DATA SUPPLIED:
● ● ● ●
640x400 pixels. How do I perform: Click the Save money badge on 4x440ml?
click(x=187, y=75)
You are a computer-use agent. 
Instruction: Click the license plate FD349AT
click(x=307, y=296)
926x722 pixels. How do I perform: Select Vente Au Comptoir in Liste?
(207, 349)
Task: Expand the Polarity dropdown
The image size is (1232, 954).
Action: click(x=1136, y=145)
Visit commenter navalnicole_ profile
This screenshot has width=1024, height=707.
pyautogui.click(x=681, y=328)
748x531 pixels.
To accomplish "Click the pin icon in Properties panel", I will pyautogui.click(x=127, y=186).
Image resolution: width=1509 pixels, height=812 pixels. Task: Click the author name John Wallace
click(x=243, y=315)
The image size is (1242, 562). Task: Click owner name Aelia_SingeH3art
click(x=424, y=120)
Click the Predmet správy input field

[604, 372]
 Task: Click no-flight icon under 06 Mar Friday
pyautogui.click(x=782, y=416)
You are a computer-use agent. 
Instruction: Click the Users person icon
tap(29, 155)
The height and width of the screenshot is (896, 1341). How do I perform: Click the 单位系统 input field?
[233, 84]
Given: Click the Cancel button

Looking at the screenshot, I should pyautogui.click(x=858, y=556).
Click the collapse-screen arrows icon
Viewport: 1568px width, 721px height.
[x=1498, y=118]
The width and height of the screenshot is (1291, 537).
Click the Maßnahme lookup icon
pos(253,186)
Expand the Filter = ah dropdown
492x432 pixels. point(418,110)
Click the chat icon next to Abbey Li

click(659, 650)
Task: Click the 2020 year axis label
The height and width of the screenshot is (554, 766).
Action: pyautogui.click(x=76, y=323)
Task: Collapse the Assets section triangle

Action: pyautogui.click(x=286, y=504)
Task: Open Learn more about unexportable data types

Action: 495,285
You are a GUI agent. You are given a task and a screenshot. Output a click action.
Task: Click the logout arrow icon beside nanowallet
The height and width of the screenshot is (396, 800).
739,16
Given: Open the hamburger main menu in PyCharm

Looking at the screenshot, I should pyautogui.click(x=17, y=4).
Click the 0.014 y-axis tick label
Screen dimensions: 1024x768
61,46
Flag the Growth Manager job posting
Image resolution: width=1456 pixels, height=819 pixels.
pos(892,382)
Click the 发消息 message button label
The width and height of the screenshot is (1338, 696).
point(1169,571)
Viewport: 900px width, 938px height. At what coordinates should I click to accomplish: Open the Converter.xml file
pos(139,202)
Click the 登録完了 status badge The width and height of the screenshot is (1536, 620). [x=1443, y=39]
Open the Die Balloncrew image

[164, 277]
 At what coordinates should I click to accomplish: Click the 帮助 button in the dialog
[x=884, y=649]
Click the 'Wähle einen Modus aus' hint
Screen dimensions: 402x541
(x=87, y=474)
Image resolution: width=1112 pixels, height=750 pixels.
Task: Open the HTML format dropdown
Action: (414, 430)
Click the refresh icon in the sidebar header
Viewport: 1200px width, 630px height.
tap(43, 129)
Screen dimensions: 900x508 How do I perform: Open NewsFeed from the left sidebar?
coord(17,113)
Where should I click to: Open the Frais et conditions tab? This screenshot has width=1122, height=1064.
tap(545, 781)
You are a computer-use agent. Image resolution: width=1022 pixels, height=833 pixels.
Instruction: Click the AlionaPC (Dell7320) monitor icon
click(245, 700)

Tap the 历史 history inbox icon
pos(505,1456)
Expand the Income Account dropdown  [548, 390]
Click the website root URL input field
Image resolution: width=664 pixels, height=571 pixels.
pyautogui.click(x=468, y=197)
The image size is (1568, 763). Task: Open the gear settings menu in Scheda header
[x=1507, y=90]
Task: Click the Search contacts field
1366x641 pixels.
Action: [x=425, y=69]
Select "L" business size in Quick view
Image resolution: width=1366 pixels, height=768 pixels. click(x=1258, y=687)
● ● ● ●
WHAT NEEDS TO BE DONE:
Look above for the line that contains "Instruction: Click the AlionaPC". That line and every line after it through the end of the data must be written out exactly, with nothing else.

REPLY TO THE TASK:
Instruction: Click the AlionaPC (Dell7320) monitor icon
click(245, 700)

Tap the 历史 history inbox icon
pos(505,1456)
Expand the Income Account dropdown  [548, 390]
Click the website root URL input field
Image resolution: width=664 pixels, height=571 pixels.
pyautogui.click(x=468, y=197)
The image size is (1568, 763). Task: Open the gear settings menu in Scheda header
[x=1507, y=90]
Task: Click the Search contacts field
1366x641 pixels.
Action: [x=425, y=69]
Select "L" business size in Quick view
Image resolution: width=1366 pixels, height=768 pixels. click(x=1258, y=687)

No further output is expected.